Bei der Verstoffwechselung von überschüssigem Methionin wird der in der Substanz enthaltene Schwefel zu Schwefelsäure oxidiert und über die Nieren ausgeschieden, wodurch der Harn angesäuert wird. Der Mechanismus der Harnansäuerung kann bei einigen Erkrankungen die Heilung unterstützen. Therapeutisch wird L-Methionin verwendet zur:
In der Diagnostik wird es in Form von 11C-S-Methyl-L-Methionin als Radiopharmakon zur Darstellung von Hirntumoren bei der Positronen-Emissions-Tomographie benutzt.
DL-Methionin (also das Racemat) wird zur Supplementierung (Ergänzung) von Futtermitteln eingesetzt. Dabei wird der Nährwert von Futtermitteln für Hühner durch geringe Zusätze von DL-Methionin gesteigert.
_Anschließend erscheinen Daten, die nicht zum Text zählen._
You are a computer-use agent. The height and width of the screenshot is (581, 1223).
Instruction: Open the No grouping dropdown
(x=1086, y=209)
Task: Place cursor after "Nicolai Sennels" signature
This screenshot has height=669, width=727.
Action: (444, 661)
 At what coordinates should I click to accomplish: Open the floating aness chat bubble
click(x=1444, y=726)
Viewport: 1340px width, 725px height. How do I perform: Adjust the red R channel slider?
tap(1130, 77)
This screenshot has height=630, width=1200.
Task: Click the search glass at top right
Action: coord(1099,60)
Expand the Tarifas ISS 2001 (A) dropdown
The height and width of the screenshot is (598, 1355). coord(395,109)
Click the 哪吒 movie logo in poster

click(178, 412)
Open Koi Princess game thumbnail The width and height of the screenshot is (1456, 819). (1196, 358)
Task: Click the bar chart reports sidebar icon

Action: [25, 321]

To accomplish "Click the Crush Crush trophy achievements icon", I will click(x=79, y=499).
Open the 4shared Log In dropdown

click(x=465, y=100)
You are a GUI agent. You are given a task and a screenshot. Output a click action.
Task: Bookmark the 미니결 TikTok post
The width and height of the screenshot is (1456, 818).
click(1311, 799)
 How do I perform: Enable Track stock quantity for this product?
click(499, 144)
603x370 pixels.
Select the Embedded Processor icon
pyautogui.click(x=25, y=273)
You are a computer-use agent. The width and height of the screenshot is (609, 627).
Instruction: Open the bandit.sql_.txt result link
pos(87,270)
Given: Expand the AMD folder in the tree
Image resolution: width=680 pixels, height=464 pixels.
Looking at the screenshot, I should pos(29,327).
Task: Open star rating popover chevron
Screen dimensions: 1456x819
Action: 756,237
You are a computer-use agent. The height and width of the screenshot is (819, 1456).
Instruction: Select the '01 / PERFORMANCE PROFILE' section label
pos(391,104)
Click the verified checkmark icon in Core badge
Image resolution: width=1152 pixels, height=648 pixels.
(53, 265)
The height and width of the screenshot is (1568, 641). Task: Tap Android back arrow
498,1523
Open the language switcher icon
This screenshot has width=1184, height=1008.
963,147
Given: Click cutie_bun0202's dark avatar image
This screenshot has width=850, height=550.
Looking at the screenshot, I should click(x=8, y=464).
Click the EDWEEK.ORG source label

Dies ist dann von besonderem wirtschaftlichen Nutzen, wenn die natürlichen Futtermittel-Bestandteile einen mangelhaften Gehalt an schwefelhaltigen Aminosäuren (Cystein/Cystin und Methionin) besitzen. Die mit weitem Abstand größten Mengen des synthetisch gewonnenen Methionins (> 400.000 t pro Jahr) werden für diesen Zweck eingesetzt.[28] Größter Hersteller ist Evonik (früher Degussa) mit einer Kapazität von 580.000 t pro Jahr.
Durch Erhitzen von Methionin mit wässriger Iodwasserstoffsäure wird die Methylgruppe des Methionins abgespalten. Beim Eindampfen entsteht unter Wasserabspaltung als Cyclisierungsprodukt das Hydroiodid von Homocystein-Thiolacton.[29]